Matthew J. Grow (born 1977) is an American historian specializing in Mormon history. Grow authored a biography of Thomas L. Kane, Liberty to the Downtrodden (2009), and co-authored a biography of Parley P. Pratt (2011), with Terryl Givens.
He formerly directed the Center for Communal Studies housed at the University of Southern Indiana. As of 2012, Grow was the director of publications for the Church History Department of the Church of Jesus Christ of Latter-day Saints (LDS Church) and was among scholars preparing for publication of the Joseph Smith Papers.

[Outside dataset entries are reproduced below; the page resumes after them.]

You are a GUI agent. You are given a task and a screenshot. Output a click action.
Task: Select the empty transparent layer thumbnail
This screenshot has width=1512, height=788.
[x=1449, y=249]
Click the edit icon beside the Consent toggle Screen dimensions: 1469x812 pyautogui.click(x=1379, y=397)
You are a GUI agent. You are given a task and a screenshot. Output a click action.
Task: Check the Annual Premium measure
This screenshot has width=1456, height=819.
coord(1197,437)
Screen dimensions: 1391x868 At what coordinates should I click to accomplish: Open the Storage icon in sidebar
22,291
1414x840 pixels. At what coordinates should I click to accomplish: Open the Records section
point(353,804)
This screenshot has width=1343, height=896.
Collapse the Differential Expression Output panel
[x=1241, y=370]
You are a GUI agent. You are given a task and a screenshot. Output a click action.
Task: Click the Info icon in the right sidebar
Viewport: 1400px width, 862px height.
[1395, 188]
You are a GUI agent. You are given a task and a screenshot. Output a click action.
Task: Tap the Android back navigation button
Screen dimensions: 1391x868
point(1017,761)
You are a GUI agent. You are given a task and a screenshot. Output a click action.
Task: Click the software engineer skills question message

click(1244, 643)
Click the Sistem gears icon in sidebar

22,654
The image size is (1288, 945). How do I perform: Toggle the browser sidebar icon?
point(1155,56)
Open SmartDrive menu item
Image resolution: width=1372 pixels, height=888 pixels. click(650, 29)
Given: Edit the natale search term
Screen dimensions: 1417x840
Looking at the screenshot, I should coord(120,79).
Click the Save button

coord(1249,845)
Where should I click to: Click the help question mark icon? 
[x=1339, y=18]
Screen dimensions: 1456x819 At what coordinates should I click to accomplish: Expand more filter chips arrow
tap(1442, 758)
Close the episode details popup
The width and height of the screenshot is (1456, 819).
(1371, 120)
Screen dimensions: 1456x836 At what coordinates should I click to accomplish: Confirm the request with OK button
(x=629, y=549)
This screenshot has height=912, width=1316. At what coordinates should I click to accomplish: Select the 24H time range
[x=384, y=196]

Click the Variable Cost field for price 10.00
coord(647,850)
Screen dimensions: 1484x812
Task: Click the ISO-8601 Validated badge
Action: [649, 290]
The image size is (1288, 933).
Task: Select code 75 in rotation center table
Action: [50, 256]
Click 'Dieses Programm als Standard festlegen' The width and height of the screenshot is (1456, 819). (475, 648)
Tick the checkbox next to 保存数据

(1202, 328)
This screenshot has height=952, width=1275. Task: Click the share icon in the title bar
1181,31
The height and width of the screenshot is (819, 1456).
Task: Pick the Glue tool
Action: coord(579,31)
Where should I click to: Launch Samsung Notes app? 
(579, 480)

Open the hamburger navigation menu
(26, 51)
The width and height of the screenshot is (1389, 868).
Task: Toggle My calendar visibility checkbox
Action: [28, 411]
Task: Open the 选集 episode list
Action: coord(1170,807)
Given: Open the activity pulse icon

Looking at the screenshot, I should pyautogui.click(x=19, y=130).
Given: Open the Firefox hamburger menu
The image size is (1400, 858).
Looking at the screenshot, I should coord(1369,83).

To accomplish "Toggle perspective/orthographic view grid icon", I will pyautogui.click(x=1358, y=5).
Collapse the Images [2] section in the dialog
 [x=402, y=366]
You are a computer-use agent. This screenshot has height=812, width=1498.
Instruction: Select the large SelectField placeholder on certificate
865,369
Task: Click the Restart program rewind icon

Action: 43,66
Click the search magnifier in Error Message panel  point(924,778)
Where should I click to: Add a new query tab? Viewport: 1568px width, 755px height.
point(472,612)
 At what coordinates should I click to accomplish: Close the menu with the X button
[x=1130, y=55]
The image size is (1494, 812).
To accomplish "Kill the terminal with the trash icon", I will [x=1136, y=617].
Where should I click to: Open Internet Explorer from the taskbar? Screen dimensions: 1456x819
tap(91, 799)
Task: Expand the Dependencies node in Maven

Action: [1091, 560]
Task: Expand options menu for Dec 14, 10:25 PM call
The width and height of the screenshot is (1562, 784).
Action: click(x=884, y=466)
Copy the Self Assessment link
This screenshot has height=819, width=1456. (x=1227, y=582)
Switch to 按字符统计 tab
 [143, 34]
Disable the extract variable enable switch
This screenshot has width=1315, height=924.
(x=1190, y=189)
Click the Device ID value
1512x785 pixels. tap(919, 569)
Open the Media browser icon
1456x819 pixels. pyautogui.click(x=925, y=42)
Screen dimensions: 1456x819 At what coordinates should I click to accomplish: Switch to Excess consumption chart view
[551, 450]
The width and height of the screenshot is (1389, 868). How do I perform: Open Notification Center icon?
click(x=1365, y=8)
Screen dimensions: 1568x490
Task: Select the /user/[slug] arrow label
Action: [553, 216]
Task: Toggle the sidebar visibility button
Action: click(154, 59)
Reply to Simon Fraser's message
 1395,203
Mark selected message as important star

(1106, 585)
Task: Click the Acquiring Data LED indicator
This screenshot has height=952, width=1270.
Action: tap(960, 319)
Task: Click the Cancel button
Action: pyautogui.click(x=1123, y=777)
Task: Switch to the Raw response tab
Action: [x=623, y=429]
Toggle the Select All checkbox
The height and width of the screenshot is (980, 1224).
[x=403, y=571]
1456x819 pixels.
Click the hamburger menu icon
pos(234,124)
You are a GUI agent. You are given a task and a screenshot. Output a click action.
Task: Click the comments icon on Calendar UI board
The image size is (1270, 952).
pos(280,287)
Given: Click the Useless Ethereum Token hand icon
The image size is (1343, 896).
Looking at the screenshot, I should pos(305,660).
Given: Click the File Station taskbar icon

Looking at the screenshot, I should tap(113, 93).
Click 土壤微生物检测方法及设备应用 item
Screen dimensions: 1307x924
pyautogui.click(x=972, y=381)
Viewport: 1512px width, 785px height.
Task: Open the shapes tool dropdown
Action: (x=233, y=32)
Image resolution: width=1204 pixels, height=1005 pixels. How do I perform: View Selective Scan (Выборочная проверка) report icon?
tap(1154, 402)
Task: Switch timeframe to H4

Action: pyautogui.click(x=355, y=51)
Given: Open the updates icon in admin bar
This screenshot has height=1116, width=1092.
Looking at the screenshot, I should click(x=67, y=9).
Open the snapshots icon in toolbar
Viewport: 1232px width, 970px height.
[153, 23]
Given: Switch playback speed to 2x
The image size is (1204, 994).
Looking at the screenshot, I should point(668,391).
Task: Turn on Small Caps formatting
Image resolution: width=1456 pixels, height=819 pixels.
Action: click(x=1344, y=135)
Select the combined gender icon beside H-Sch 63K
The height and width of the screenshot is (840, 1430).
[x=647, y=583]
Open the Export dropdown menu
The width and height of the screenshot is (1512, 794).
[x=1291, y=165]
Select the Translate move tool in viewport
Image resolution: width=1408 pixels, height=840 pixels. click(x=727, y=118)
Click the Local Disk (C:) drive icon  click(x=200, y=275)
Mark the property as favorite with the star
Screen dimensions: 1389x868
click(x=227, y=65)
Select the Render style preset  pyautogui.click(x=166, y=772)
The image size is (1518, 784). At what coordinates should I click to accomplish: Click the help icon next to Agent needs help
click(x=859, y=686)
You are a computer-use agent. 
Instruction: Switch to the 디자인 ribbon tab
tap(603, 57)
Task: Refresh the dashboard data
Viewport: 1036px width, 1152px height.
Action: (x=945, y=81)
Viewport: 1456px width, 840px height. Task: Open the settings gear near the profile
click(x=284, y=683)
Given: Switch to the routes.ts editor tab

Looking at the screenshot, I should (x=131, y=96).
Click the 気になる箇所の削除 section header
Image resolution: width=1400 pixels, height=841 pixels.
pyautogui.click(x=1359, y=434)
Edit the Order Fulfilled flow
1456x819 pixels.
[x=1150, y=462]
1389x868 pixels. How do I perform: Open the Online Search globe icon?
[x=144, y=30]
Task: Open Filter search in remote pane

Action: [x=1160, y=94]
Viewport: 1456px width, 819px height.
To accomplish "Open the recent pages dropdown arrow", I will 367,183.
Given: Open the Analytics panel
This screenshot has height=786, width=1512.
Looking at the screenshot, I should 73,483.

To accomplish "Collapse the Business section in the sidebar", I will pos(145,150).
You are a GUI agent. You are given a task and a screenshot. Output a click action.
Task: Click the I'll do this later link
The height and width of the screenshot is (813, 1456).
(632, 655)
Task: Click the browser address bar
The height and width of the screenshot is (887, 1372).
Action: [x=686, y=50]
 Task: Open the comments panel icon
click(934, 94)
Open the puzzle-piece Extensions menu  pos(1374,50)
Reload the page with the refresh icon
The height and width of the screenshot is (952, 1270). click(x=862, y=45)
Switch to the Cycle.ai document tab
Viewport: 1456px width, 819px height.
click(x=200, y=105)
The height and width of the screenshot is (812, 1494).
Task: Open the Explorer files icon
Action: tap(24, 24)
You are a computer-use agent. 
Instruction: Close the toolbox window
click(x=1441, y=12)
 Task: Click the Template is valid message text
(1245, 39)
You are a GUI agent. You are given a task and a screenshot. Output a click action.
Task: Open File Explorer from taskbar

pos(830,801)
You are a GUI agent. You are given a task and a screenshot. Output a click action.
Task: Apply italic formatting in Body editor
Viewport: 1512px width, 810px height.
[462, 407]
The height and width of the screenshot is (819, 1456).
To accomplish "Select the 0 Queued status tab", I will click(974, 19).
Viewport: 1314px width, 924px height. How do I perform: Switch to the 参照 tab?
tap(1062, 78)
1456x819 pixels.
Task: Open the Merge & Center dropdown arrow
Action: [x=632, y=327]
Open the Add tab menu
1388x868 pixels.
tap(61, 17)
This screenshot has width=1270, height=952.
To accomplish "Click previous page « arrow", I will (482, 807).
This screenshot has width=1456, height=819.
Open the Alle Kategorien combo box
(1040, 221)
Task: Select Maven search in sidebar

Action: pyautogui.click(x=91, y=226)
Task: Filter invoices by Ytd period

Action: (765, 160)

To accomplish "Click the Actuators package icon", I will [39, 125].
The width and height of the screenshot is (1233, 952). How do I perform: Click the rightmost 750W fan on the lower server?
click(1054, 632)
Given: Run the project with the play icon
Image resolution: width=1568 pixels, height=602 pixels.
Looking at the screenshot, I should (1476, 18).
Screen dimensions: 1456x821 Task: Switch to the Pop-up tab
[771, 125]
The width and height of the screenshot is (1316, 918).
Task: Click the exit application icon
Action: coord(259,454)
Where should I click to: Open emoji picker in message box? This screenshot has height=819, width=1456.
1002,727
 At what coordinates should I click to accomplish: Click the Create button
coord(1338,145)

In 2016, the Church Historian's Press released the book The First Fifty Years of Relief Society: Key Documents in Latter-day Saint Women's History, which was edited by Grow, Jill Mulvay Derr, Carol Cornwall Madsen, and Kate Holbrook. He also edited the book The Council of Fifty, Minutes, March 1844–January 1846, for the Church Historian's Press imprint of Deseret Book, 2016.

Grow also wrote the article "The Whore of Babylon and the Abomination of Abominations: Nineteenth-Century Catholic and Mormon Mutual Perceptions and Religious Identity".

In 2018, the LDS Church published Volume 1 of a new history of the church, entitled Saints with the first volume named The Standard of Truth. Grow was listed first among four general editors for the volume. In 2020, with the release of Saints Vol 2, No Unhallowed Hand Grow was again list first among the four general editors.

Grow has a bachelor's degree from Brigham Young University and a Ph.D. from the University of Notre Dame. During his graduate training, Grow did a summer seminar course in Latter-day Saint history that was directed by Richard L. Bushman.

Grow also serves as the historian for the Jared Pratt Family Association.